Response to “Beyond headache days: Refining the framework for understanding CGRP monoclonal antibody discontinuation”

We thank the authors for their thoughtful and constructive comments on our work. We greatly appreciate their careful and critical appraisal of our study and are grateful for the opportunity to address the issues raised and to clarify several aspects of our analysis.

Tavasoli et al. ¹ correctly pointed out that our early outcome analyses were limited to the first calcitonin gene-related peptide (CGRP) monoclonal antibody (mAb) and did not capture outcomes across the entire treatment pathway. They highlighted that among patients who discontinued due to ineffectiveness, 55.9% had received more than one CGRP mAb, compared with 35.4% among those continuing therapy. However, this observation has the inherent limitation that it does not provide information on treatment response to the second or third CGRP mAb. Real-world evidence suggests that switching between CGRP mAb may still be effective in patients who did not respond to a previous CGRP-targeting mAb.^2,3 We acknowledge that the absence of post-switch outcome data limits agent-specific and class-level conclusions. At the same time, although standardized outcome analyses were limited to the first three months following initiation of the first CGRP mAb, persistence and treatment continuation were assessed across the entire CGRP-targeted treatment pathway, including treatment switches and at least one year of follow-up. This broader perspective provides insight into longer-term treatment decisions, while early real-world patterns of effectiveness may offer an initial indication of the subsequent treatment trajectory in these patients. Future longitudinal studies are needed to determine whether early response patterns can reliably predict treatment outcomes across subsequent CGRP-targeted therapies.

The authors also highlight the lack of validated patient-reported outcome measures (PROMs), such as MIDAS, HIT-6 or PGIC, which we acknowledged as a limitation in the original manuscript and which were unfortunately not systematically available in our dataset. Although these measures were not available, our study provides a complementary real-world perspective by demonstrating that qualitative patient-reported improvements, particularly reductions in attack intensity and duration, appear to influence treatment continuation decisions in routine clinical practice. Importantly, the studies cited by the authors^4,5 support our central conclusion that frequency-based response thresholds alone may underestimate clinically meaningful treatment benefits. Nevertheless, we agree that the absence of validated PROMs limits standardization, reproducibility, and direct comparison with other cohorts. Future studies should therefore systematically incorporate and report validated PROMs alongside conventional effectiveness measures to capture the full spectrum of patient-relevant treatment benefits.

The authors further noted the relatively small number of patients experiencing secondary loss of effectiveness (SLE) in our cohort. As acknowledged in the manuscript, the number of SLE cases was limited, and our observations should therefore be interpreted with caution. In our cohort, 76.7% of patients who discontinued treatment due to ineffectiveness did so within the first 24 weeks of therapy. We therefore believe that the low number of SLE cases should primarily be understood in the context of the high rate of early treatment discontinuation due to insufficient effectiveness. Because treatment response was assessed after three months, delayed treatment responses beyond 24 weeks, as reported by Barbanti et al., ⁶ and later occurrences of SLE may have remained undetected.

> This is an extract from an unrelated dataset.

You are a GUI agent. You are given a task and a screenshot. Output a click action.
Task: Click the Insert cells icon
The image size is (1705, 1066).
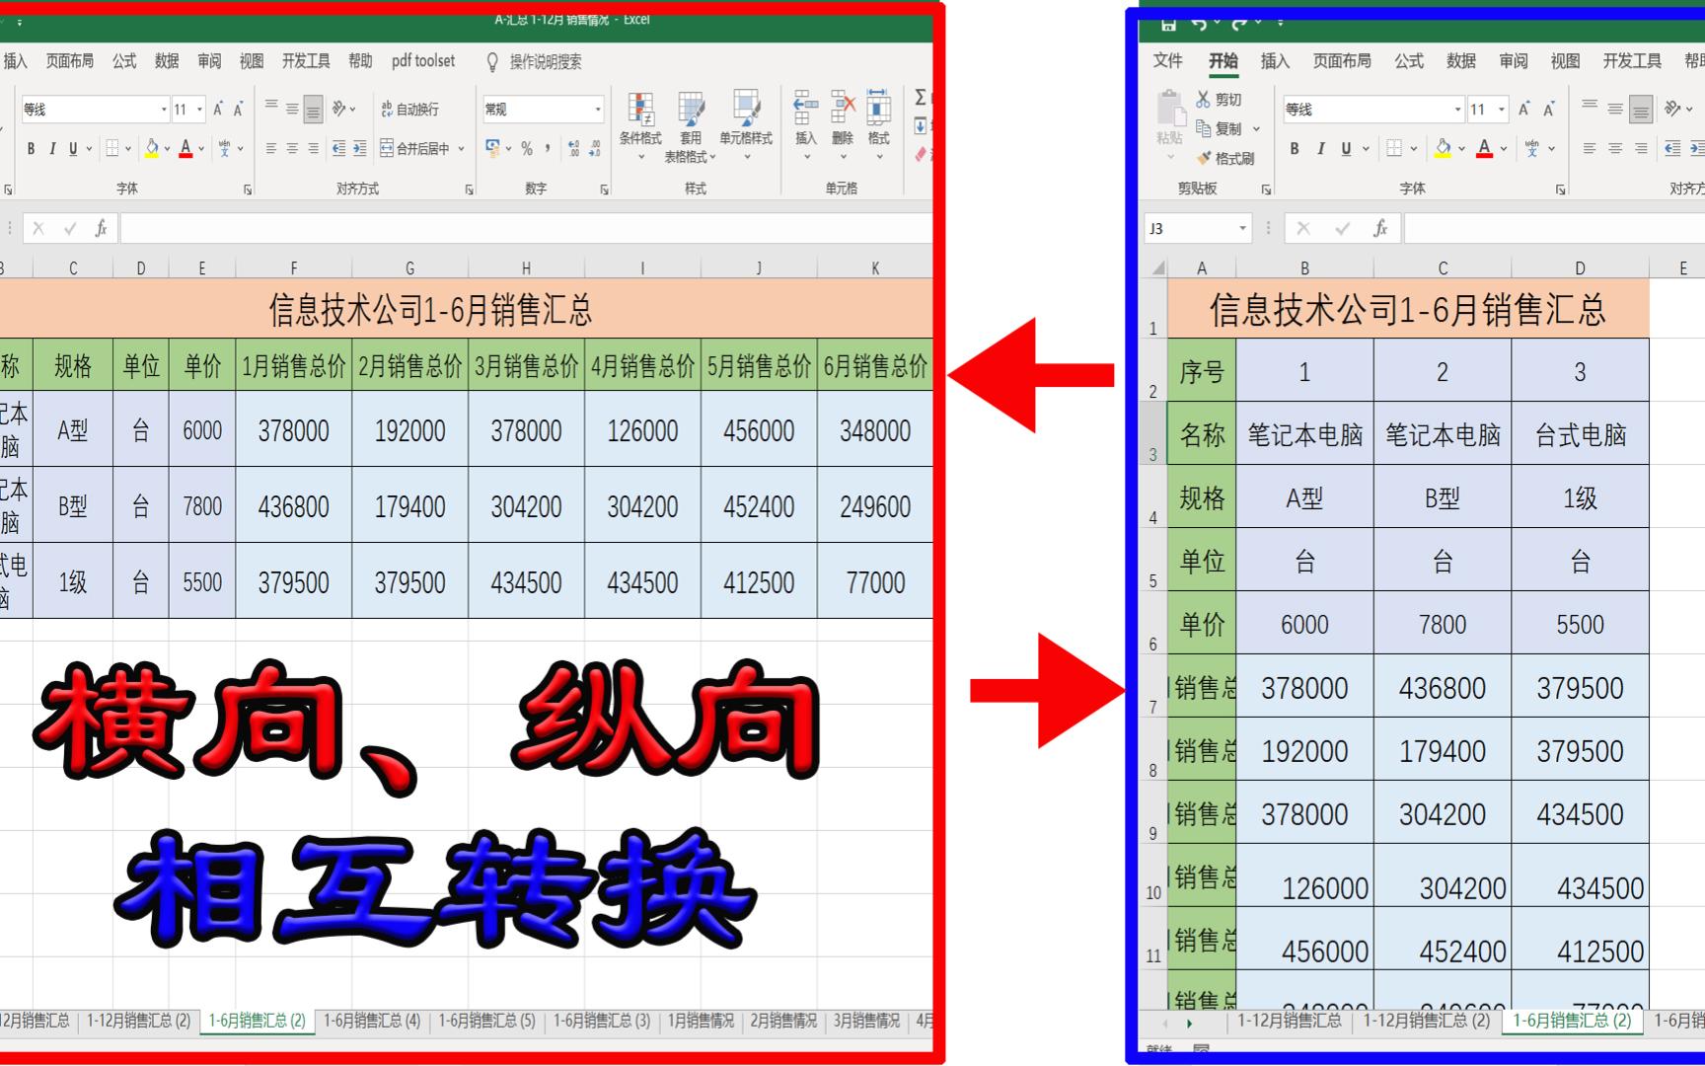pos(806,123)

We also believe that the comparison with the study by Raffaelli et al. ⁷ should be interpreted with caution. That study primarily investigated the clinical course following treatment discontinuation and focused on the recurrence or worsening of migraine after a previously successful therapeutic response. In contrast, our analysis focused on reasons for discontinuation and early response patterns during treatment. These represent distinct clinical scenarios.

We acknowledge that nonparticipation among patients with unclear treatment status may have introduced selection bias, as their actual treatment trajectories and reasons for possible discontinuation remain unknown. This may have led to under- or overestimation of discontinuation rates and reasons, including SLE. At the same time, this challenge highlights the inherent difficulties of retrospectively assessing long-term treatment trajectories and treatment outcomes in routine clinical practice. Comprehensive evaluation of treatment persistence, delayed responses, and SLE will likely require prospective longitudinal data collection.

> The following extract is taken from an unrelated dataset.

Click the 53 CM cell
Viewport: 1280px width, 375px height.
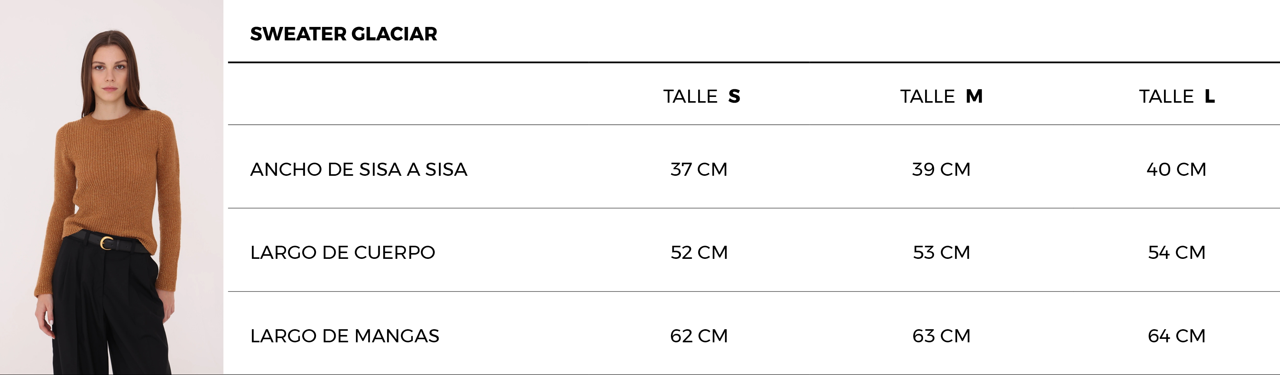[x=941, y=252]
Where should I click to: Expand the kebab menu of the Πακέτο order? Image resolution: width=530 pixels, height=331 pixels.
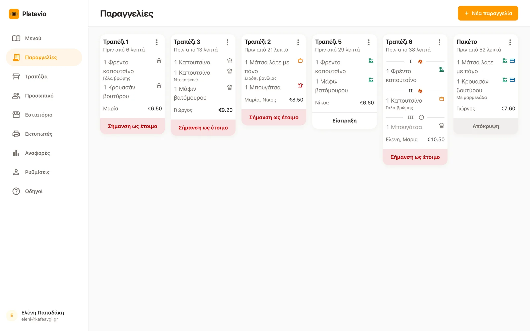(510, 42)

Finally, we agree that pediatric populations require dedicated studies. As CGRP mAb is currently not approved for pediatric migraine in Germany, our study was intentionally restricted to adults with drug-resistant migraine, and our conclusions should not be generalized to children and adolescents. Nevertheless, the age-related differences in treatment response observed for oral preventive therapies, as highlighted by the authors, represent an important research question that should be specifically addressed once sufficient pediatric data become available.

Taken together, the points raised by the authors underscore the need for prospective, multidimensional studies incorporating validated PROMs, structured assessment of discontinuation reasons, post-switch outcomes, and sensitivity analyses for missing follow-up. At the same time, they support the central implication of our study: in routine clinical care, the perceived effectiveness of CGRP mAb therapy extends beyond headache-day response thresholds and is shaped by qualitative patient-reported benefits that influence treatment continuation and discontinuation decisions.